**WORK REQUIRED**
Copy the entries below verbatim, from the line containing "The height and width of the screenshot is (800, 1440)." through the line containing "Image resolution: width=1564", both lines included.

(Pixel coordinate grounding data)
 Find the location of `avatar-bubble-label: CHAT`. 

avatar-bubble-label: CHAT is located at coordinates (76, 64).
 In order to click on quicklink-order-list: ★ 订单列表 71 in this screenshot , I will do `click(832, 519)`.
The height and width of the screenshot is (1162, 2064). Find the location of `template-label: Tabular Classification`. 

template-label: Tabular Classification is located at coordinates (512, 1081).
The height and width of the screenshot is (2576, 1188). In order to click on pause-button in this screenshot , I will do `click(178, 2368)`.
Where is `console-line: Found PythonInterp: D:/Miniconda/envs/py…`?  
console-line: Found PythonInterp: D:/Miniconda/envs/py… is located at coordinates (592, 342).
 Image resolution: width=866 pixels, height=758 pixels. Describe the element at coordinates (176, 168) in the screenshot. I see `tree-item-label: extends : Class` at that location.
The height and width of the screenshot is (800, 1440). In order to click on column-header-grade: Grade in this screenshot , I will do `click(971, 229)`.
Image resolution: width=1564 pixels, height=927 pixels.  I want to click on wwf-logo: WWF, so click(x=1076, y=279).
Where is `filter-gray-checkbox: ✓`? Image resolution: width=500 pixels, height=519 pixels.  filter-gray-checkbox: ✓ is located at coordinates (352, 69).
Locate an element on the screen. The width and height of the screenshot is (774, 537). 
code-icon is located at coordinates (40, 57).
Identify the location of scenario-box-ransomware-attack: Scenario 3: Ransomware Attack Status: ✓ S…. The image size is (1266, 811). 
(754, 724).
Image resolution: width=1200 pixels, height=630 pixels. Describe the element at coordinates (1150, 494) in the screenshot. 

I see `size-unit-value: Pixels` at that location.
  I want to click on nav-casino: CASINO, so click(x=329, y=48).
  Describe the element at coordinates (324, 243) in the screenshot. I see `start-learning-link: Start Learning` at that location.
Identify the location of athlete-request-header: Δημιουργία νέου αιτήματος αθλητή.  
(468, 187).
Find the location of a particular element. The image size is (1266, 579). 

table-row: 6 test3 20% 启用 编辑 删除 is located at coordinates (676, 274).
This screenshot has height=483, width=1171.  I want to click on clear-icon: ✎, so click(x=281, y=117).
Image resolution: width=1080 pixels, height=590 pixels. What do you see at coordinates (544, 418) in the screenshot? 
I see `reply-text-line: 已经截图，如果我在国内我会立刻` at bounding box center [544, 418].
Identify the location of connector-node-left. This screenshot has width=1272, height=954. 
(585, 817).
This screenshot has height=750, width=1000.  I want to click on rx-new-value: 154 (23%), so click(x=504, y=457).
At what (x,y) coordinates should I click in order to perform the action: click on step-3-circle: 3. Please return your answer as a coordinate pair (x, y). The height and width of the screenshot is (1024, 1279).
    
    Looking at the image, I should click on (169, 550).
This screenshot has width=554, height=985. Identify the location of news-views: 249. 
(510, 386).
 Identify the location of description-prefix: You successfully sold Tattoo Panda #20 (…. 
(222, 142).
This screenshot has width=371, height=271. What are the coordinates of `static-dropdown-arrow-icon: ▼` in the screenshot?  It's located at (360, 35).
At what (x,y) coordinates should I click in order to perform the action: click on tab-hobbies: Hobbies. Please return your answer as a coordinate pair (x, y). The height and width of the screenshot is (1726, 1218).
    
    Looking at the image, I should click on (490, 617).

**EXERCISE RESULT**
The height and width of the screenshot is (800, 1440). In order to click on column-header-grade: Grade in this screenshot , I will do `click(971, 229)`.
Image resolution: width=1564 pixels, height=927 pixels.  I want to click on wwf-logo: WWF, so click(x=1076, y=279).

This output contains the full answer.